[Profhylaxis and treatment of hereditary and acquired angioedema at HUB; use of the C1-esterase inhibitor]

Abstract

Introduction: Hereditary and acquired angioedema result from a deficiency in first complement component esterase (C1-esterase) inhibitor. It is characterized by transient subcutaneous tissue, intestinal wall, and upper airway swelling, which may lead to asphyxia and death. The pathophysiology, classification, diagnosis, and treatment of this condition are discussed, as is the follow-up of patients diagnosed with angioedema who received 1 vial of concentrated C1-INH (Berinert); the contribution of the Pharmacy Department in the dispensation and control of said drug is also assessed.

Material and methods: PubMed and other relevant sources were searched. Patient, dispensation, and Berinert(R) indication data were collected from controlled prescriptions; follow-up was completed by performing a medical history, collecting laboratory data, and patient interview when needed.
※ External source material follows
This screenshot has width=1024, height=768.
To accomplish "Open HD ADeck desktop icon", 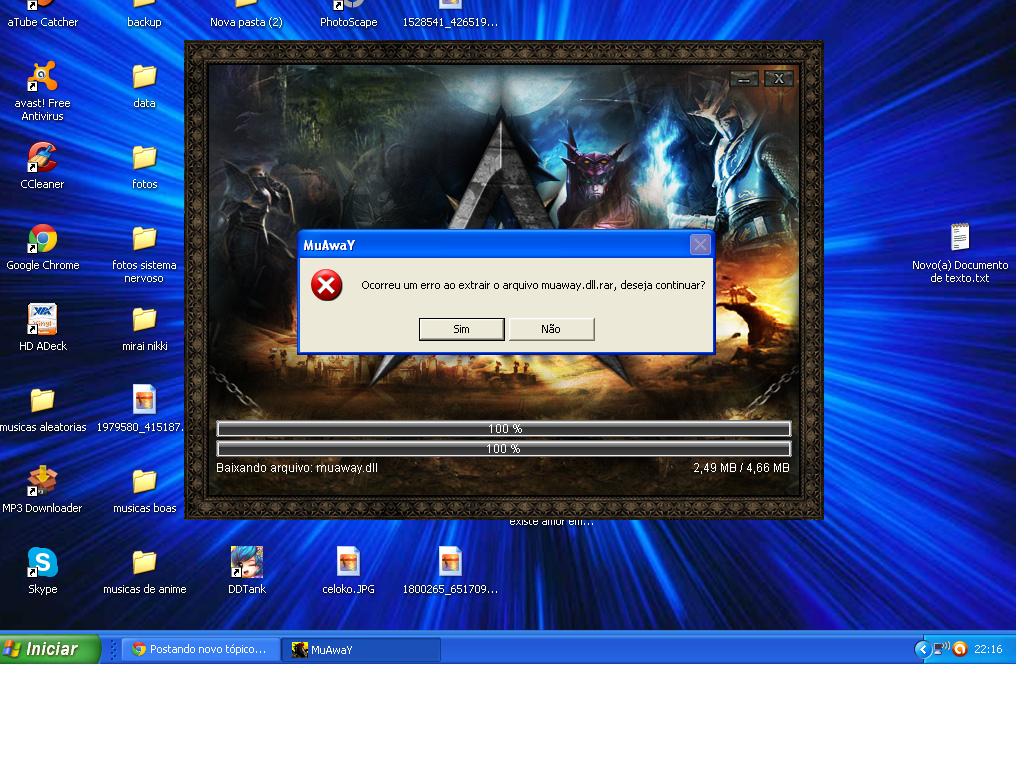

Results: Eight out of 9 cases were of hereditary angioedema, and 1 case was of acquired angioedema. Danazol was used as long-term prophylaxis in 8 patients, but side effects forced discontinuation in some of them. The C1-INH concentrate was effective in 6 acute episodes that were detected during the study, as well as in 3 surgical prophylaxis cases (overall use 6,500 U).

Conclusion: Danazol was effective as prophylactic treatment, but had severe side effects. The C1-INH concentrate was effective both as prophylactic therapy and treatment for acute episodes. An adequate stock of this product will be available at the Pharmacy Department.